Indications for FELDENE:
Osteoarthritis. Rheumatoid arthritis.
Use lowest effective dose for shortest duration. 20mg daily. May give in 2 divided doses.
Aspirin allergy. Coronary artery bypass graft surgery.
Risk of serious cardiovascular and gastrointestinal events.
Increased risk of serious cardiovascular events (including MI, stroke). Avoid in recent MI, severe heart failure; if necessary, monitor. Increased risk of serious GI adverse events (including inflammation, bleeding, ulceration, perforation). History of ulcer disease and/or GI bleeding. Hypertension; monitor BP closely. Hepatic or renal impairment. Discontinue if signs/symptoms of liver disease develop, or if abnormal LFTs persist or worsen. Dehydration. Hypovolemia. Advanced renal disease: not recommended. Hyperkalemia. Coagulation disorders. Monitor CBCs, blood chemistry, hepatic, renal, and ocular function in long-term therapy. Pre-existing asthma. CYP2C9 poor metabolizers. May mask signs of infection or fever. Discontinue at 1st sign of rash or any other hypersensitivity. Elderly. Debilitated. Labor & delivery. Pregnancy (Cat.C: 1st and 2nd trimester); (Cat.D: 3rd trimester; avoid). Nursing mothers.

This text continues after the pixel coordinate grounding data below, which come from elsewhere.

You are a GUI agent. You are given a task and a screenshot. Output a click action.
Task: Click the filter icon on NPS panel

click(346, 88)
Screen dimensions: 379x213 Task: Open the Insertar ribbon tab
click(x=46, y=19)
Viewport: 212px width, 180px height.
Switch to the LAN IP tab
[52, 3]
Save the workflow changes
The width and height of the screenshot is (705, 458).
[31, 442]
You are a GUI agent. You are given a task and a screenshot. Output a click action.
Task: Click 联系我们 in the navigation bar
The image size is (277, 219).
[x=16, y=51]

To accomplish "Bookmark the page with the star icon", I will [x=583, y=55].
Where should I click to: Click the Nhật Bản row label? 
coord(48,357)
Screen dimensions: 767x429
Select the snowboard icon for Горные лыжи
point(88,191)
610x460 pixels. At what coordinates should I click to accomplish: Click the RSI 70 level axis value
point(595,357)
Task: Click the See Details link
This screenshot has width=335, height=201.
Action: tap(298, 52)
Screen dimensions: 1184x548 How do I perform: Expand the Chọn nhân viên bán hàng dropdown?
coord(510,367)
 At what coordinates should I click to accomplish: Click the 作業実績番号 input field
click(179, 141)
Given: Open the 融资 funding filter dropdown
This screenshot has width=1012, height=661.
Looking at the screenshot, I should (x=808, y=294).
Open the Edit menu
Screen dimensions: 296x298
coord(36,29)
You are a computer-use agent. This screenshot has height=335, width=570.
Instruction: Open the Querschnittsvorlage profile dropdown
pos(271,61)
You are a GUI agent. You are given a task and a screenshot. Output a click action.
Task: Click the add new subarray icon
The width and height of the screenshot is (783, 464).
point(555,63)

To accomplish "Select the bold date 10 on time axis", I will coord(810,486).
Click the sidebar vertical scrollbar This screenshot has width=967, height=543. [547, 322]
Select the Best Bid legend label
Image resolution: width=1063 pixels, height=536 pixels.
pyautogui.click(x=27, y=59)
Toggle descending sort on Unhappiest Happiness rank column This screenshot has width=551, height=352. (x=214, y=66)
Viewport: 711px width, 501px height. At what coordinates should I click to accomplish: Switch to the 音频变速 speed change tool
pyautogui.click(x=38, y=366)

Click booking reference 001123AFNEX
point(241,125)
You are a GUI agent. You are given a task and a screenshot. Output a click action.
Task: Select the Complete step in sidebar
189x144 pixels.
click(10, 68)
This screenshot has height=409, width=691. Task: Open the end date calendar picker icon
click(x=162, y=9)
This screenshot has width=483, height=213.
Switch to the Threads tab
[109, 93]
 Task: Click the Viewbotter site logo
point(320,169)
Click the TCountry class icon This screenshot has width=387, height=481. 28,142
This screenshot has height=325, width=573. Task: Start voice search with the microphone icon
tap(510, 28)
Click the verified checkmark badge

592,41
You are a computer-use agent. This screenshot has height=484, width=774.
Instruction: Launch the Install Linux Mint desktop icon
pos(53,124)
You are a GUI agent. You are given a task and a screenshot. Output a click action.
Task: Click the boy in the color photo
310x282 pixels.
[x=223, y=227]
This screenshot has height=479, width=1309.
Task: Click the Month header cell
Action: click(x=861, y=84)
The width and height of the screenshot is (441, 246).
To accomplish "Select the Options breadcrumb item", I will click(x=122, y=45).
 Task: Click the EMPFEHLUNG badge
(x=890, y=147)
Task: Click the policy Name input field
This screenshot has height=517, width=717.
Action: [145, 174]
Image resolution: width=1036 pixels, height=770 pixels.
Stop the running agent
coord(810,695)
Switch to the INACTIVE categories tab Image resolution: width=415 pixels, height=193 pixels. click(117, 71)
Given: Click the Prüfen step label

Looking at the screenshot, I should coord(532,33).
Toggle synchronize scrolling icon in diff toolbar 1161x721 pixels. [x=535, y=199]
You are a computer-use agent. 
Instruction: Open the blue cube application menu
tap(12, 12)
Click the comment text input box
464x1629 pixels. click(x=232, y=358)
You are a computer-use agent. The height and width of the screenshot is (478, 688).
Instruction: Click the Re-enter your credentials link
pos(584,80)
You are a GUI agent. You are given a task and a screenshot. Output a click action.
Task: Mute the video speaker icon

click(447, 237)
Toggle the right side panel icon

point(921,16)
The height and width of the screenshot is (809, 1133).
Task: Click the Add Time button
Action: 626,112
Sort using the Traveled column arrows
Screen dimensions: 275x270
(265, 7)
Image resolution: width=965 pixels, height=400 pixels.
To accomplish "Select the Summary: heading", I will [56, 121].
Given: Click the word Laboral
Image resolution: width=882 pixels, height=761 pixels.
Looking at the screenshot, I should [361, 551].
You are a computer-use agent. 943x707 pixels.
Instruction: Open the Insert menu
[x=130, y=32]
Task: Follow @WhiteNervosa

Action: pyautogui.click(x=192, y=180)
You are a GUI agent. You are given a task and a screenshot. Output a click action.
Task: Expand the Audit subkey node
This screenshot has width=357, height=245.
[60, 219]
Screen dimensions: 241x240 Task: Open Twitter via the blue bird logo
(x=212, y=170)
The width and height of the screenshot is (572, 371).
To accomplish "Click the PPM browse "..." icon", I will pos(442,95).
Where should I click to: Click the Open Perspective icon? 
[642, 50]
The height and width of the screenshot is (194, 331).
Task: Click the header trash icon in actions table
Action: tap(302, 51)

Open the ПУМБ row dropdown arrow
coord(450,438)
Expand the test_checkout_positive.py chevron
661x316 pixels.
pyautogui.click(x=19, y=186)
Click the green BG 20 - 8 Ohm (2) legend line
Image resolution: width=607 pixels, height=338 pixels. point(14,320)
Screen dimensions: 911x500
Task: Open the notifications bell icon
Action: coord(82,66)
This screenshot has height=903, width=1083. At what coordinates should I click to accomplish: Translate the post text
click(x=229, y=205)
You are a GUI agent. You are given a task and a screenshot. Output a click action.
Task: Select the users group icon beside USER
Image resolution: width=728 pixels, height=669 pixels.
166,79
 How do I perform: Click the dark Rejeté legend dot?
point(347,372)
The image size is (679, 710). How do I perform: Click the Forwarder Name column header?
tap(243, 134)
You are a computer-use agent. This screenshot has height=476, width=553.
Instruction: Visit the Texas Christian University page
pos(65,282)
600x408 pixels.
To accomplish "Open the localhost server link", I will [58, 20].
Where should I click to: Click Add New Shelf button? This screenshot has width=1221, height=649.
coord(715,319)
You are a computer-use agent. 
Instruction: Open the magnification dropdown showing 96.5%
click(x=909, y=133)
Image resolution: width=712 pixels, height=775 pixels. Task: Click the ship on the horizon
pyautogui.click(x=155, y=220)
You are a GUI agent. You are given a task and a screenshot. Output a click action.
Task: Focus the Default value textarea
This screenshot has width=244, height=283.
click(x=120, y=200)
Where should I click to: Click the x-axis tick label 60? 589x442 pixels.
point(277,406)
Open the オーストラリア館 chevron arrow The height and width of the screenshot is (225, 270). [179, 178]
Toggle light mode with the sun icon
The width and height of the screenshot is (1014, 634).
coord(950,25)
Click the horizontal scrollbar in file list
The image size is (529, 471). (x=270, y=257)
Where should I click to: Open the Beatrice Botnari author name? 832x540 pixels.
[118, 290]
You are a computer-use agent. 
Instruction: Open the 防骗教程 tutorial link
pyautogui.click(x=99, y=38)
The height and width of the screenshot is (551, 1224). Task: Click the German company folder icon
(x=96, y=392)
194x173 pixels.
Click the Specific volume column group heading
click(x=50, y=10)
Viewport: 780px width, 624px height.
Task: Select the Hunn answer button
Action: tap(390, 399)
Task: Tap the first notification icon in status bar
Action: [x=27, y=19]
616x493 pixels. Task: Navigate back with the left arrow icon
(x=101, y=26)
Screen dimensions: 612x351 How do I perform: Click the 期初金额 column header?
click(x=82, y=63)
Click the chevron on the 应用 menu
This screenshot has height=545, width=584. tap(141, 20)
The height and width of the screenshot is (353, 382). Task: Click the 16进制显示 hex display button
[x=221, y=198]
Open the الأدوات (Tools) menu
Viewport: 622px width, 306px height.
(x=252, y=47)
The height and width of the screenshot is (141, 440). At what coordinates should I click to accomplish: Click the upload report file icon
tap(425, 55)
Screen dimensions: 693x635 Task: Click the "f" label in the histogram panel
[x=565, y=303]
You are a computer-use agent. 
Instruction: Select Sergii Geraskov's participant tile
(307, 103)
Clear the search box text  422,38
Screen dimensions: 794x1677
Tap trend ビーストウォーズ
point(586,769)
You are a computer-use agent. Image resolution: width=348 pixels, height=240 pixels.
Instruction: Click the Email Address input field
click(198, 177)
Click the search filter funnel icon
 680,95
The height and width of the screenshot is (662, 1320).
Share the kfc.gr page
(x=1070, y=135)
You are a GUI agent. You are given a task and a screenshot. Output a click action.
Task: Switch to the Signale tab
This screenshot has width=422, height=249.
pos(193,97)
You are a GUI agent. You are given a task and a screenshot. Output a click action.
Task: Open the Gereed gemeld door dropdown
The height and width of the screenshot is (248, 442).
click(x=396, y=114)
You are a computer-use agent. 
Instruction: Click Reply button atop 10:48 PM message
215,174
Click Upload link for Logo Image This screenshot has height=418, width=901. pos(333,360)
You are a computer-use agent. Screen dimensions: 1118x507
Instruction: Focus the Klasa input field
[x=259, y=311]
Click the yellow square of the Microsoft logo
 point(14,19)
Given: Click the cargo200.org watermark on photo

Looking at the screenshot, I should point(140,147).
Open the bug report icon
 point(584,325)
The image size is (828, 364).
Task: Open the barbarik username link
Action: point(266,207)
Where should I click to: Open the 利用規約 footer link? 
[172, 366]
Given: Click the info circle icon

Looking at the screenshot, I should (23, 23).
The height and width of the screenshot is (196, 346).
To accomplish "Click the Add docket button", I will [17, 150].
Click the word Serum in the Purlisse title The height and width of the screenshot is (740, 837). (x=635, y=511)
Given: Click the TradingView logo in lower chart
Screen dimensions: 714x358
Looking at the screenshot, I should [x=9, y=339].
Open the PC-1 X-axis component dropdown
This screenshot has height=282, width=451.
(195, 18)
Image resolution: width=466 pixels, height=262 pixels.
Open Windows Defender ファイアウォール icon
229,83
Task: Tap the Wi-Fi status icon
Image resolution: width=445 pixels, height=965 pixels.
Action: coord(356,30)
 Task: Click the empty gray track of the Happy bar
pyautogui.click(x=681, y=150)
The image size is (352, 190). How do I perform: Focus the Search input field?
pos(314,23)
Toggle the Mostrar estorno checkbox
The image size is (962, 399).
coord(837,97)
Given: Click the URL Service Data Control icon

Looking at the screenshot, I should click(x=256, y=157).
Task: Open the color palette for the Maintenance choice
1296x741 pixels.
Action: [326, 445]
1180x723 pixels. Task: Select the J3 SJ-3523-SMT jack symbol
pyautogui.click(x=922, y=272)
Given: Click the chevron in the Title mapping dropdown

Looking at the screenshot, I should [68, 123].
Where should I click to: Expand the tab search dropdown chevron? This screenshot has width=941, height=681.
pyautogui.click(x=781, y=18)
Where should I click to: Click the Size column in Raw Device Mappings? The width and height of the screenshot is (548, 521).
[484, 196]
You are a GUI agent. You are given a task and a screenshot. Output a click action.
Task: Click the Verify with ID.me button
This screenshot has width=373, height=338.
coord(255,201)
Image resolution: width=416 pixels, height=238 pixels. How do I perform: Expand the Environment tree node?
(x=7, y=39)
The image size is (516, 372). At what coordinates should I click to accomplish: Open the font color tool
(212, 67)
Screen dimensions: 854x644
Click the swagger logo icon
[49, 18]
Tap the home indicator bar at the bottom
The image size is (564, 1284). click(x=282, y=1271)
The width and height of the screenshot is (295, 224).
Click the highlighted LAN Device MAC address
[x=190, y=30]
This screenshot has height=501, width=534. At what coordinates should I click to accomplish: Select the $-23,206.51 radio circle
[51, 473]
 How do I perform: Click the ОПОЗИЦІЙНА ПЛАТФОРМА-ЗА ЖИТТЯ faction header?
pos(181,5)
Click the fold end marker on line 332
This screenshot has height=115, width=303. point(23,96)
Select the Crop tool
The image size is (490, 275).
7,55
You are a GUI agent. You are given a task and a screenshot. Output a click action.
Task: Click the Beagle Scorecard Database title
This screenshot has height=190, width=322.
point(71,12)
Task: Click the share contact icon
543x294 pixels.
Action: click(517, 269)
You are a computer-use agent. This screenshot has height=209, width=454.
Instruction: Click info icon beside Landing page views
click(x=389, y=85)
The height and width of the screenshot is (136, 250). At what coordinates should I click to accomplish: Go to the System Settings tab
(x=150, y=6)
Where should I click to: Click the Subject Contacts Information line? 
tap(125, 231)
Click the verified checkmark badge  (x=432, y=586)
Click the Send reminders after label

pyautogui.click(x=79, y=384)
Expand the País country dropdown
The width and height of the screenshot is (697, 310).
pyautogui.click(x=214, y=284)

Avoid concomitant aspirin, salicylates (eg, diflunisal, salsalate) or other NSAIDs. Increased risk of GI bleed with anticoagulants, antiplatelets, oral corticosteroids, SSRIs, SNRIs, smoking, alcohol, or prolonged NSAID therapy; monitor. May antagonize, or increase risk of renal failure with diuretics (eg, loop or thiazides), ACE inhibitors (eg, captopril), ARBs (eg, losartan), or β-blockers; monitor closely. Potentiates digoxin; monitor levels. May potentiate lithium, methotrexate, cyclosporine; monitor for toxicity. Concomitant with pemetrexed may increase risk of pemetrexed-associated myelosuppression, renal, and GI toxicity. May potentiate protein-bound drugs.
Nausea, constipation, flatulence, abdominal pain, diarrhea, headache, dizziness, edema, rash; cardiovascular thrombotic events, GI ulcer/bleed, hepatotoxicity, renal toxicity, hypertension, hypersensitivity reactions, anemia/blood dyscrasias.